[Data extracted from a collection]
——————————
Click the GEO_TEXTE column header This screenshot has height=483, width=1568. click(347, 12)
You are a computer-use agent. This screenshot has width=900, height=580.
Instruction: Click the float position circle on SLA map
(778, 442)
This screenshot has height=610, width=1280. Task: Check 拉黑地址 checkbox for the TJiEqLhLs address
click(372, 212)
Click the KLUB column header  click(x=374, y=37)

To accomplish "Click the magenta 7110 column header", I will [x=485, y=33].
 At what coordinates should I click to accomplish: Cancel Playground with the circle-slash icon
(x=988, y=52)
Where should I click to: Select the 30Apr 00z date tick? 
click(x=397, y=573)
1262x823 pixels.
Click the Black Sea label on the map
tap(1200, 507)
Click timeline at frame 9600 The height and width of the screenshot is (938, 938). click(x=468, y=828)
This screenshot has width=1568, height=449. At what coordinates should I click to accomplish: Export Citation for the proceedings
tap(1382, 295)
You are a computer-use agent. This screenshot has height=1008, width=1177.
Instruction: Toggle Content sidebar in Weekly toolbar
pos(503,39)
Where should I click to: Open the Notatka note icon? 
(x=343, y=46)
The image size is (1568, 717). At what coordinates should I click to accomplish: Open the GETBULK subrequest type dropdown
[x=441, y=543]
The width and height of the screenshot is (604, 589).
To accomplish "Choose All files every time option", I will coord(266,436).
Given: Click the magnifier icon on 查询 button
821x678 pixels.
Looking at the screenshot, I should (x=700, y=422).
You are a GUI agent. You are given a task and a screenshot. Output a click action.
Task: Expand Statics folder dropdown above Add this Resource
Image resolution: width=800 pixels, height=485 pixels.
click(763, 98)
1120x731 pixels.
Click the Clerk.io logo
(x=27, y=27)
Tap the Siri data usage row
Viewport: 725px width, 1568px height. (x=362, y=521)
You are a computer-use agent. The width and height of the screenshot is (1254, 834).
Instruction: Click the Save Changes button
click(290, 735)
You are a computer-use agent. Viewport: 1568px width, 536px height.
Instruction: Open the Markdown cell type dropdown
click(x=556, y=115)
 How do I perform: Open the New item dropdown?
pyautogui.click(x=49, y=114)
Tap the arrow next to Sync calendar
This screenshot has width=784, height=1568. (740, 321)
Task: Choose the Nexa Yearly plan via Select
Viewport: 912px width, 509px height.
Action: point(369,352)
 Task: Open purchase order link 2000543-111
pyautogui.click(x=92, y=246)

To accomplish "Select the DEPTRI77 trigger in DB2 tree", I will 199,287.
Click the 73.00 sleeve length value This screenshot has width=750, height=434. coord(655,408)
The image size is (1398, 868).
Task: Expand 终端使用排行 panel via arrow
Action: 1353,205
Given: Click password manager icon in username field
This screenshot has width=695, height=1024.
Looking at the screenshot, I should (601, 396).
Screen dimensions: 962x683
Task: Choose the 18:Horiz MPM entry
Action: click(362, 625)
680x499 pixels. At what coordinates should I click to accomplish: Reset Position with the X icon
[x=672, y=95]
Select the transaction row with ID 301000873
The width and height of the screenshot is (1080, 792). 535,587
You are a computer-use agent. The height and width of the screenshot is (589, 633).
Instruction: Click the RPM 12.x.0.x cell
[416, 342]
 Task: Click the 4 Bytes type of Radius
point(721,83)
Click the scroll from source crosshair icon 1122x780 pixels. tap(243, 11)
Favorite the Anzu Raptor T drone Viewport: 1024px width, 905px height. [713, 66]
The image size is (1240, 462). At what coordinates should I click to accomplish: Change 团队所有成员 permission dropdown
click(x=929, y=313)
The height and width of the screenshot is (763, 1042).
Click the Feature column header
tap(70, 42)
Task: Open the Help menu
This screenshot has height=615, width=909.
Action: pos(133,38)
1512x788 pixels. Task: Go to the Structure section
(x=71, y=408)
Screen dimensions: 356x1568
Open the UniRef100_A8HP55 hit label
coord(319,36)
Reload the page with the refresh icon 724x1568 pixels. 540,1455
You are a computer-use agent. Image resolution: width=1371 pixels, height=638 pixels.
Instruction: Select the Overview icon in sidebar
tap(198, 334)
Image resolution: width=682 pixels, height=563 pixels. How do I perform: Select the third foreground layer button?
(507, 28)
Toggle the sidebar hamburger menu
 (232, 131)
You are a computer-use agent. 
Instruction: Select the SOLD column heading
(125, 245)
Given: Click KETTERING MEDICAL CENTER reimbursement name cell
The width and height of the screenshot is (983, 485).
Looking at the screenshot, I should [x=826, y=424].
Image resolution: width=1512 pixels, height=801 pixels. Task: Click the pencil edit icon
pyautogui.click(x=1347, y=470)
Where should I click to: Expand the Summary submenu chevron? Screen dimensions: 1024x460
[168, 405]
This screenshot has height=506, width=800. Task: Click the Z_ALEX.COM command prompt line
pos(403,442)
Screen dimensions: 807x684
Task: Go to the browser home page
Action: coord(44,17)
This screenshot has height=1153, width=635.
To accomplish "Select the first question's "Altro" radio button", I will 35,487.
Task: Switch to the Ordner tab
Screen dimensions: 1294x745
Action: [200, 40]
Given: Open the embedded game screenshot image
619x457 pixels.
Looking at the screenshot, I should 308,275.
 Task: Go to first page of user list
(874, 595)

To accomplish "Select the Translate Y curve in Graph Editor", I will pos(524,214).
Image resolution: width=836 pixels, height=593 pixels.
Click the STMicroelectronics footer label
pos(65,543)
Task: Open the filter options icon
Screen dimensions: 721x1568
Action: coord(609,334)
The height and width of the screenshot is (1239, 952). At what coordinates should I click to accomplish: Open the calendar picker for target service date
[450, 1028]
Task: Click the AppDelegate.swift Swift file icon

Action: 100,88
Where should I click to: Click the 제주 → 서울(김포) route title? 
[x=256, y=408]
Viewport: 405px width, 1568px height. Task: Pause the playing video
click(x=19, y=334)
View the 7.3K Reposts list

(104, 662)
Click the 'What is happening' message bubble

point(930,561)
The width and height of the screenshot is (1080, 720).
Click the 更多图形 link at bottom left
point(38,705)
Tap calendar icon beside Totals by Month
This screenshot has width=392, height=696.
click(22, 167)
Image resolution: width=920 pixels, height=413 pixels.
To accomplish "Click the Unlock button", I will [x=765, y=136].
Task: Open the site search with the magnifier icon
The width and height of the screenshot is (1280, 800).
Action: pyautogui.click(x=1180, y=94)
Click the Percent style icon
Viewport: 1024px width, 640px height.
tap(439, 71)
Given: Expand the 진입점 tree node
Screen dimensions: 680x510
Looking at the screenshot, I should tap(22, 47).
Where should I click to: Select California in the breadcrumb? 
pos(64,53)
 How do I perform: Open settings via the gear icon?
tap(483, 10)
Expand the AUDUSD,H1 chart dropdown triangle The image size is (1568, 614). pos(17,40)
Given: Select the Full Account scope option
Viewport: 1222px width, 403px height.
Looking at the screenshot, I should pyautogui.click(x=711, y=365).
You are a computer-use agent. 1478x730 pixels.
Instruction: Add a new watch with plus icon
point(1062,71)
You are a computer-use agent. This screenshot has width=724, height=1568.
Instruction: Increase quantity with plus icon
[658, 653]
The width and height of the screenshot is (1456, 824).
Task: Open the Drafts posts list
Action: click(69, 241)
——————————
EXERCISE DIRECTIONS: Find and copy each line above that includes the string "magnifier".

ANSWER SPACE:
Given: Click the magnifier icon on 查询 button
Task: Open the site search with the magnifier icon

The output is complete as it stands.